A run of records
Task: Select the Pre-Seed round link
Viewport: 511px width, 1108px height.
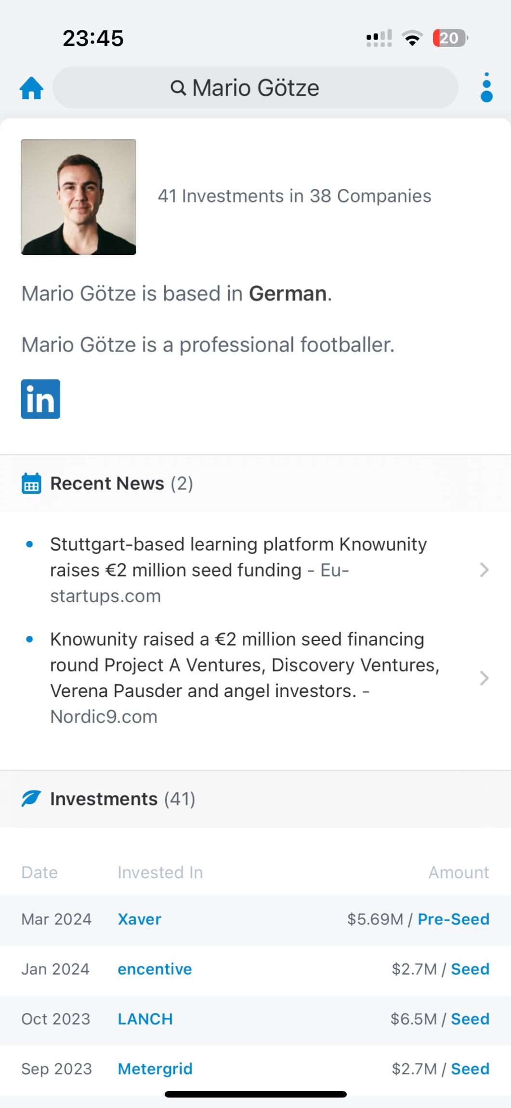Action: click(x=453, y=919)
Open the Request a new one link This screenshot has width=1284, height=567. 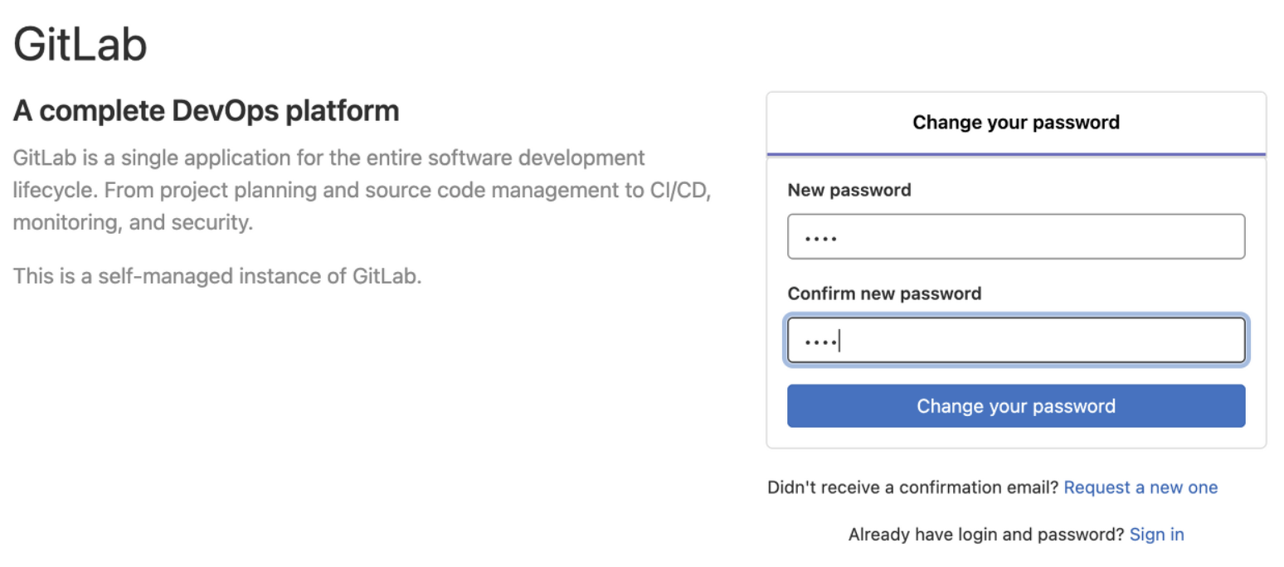pyautogui.click(x=1141, y=487)
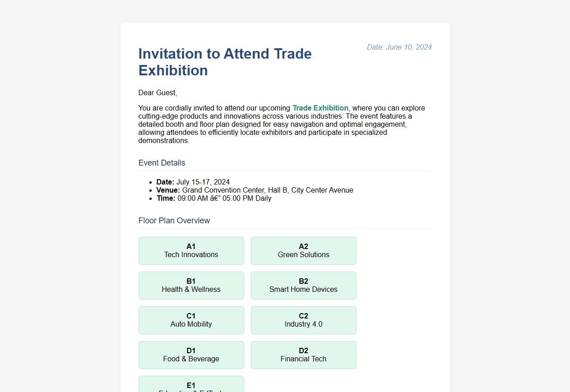Image resolution: width=570 pixels, height=392 pixels.
Task: Select booth D2 Financial Tech
Action: point(303,355)
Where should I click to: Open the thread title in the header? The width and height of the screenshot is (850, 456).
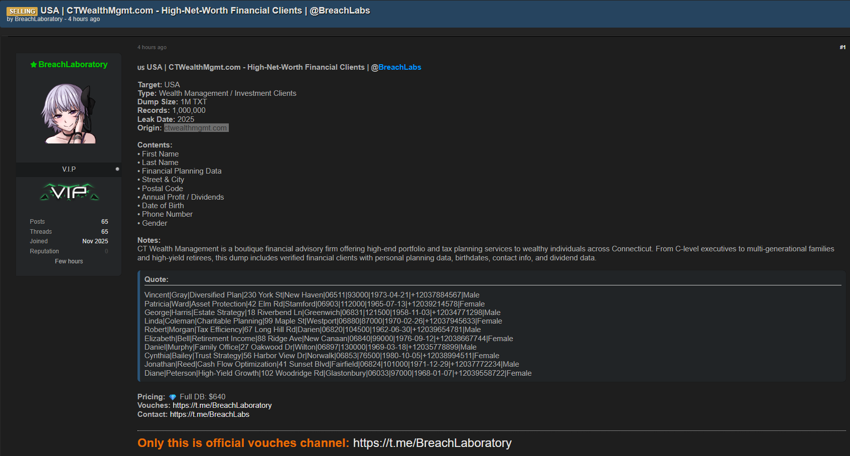coord(205,11)
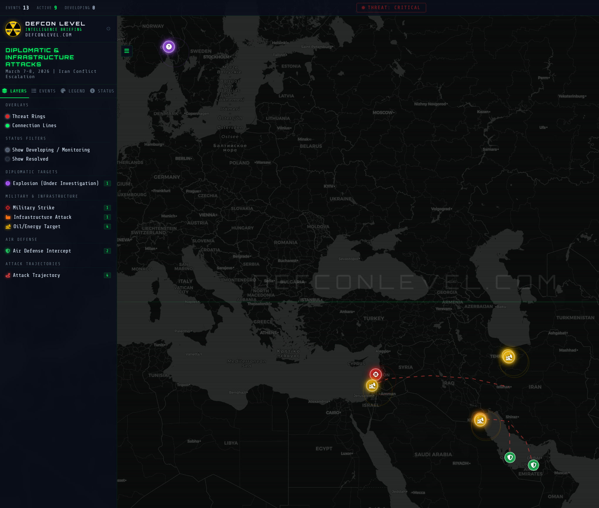Click the oil marker near Jerusalem
Viewport: 599px width, 508px height.
click(x=372, y=385)

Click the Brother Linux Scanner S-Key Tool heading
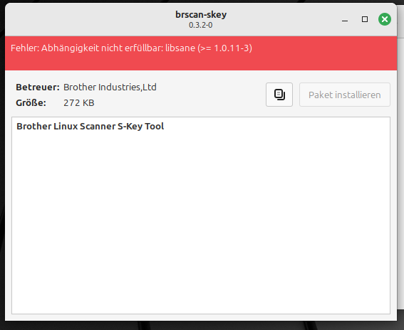pos(90,127)
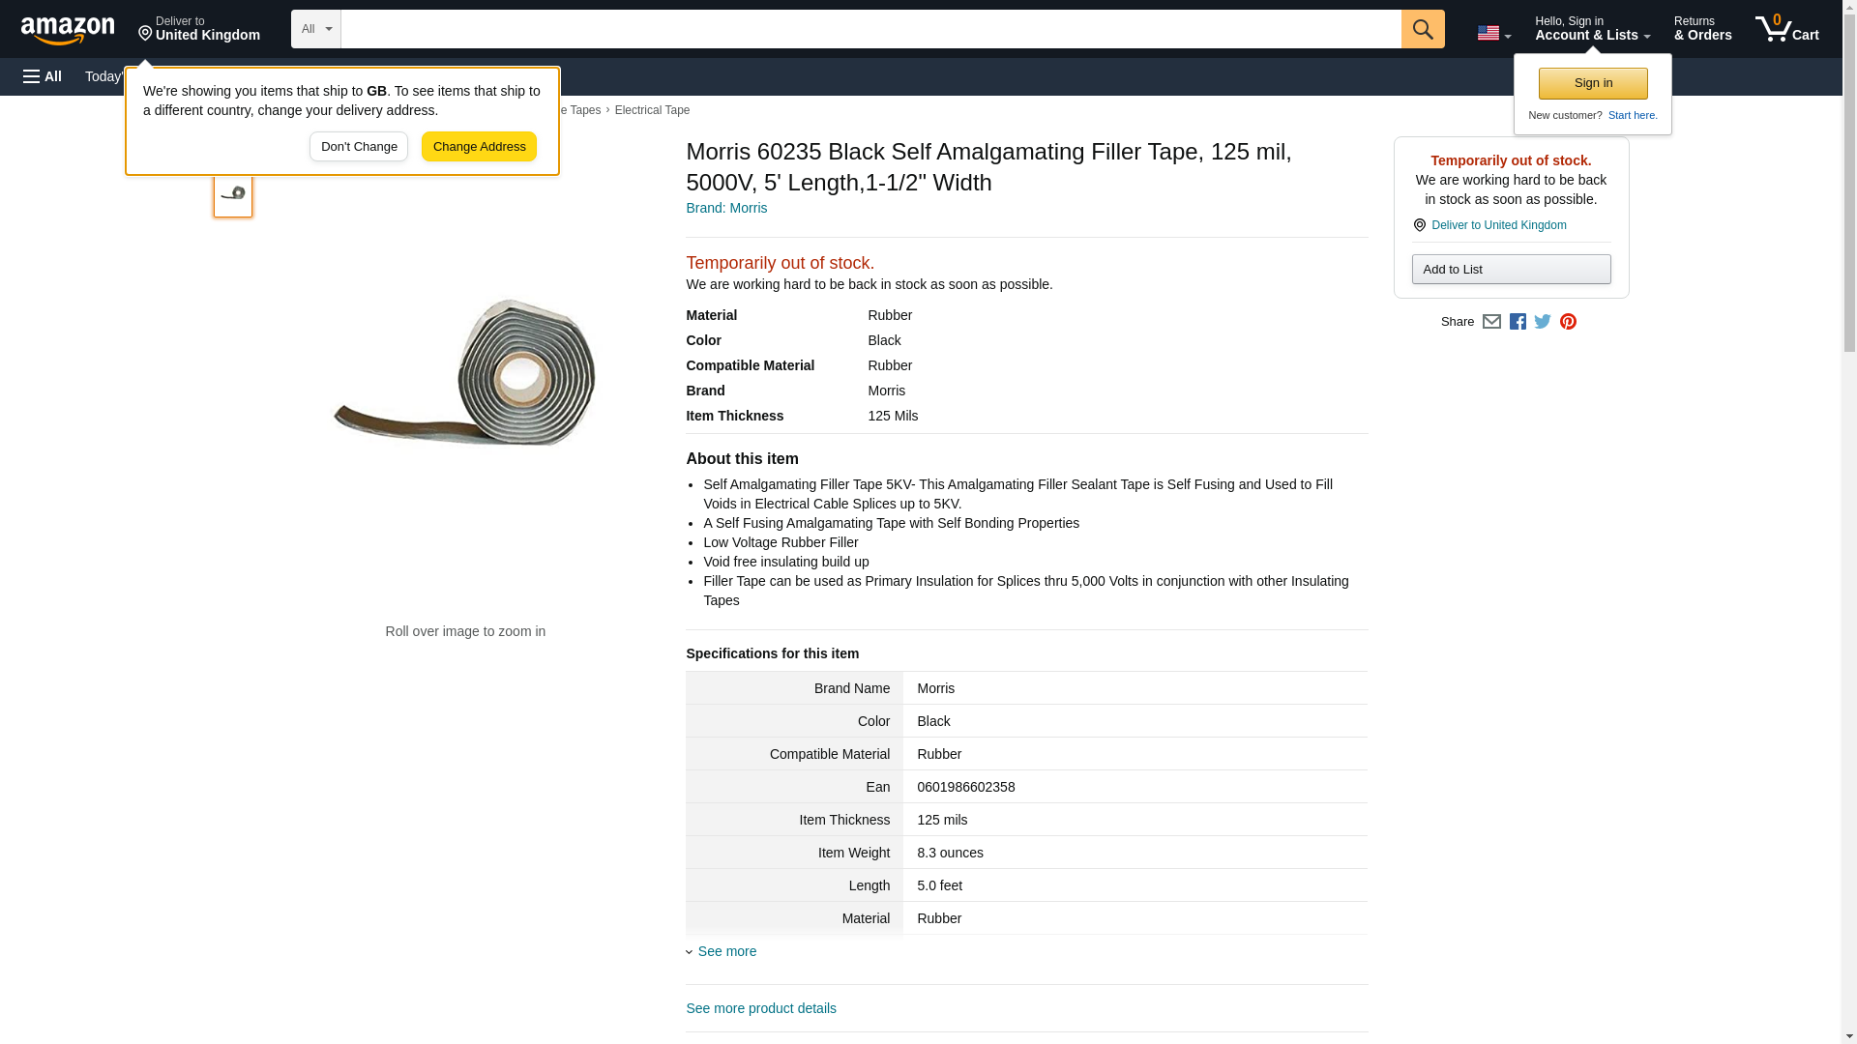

* _Aim_
Begin at the line that contains "Click the Brother" and continue through the end of the records, setting those lines out as a numbered list. Omit blank lines and leave the pictures out.

* _Reply_
1. Click the Brother Linux Scanner S-Key Tool heading
2. pos(90,127)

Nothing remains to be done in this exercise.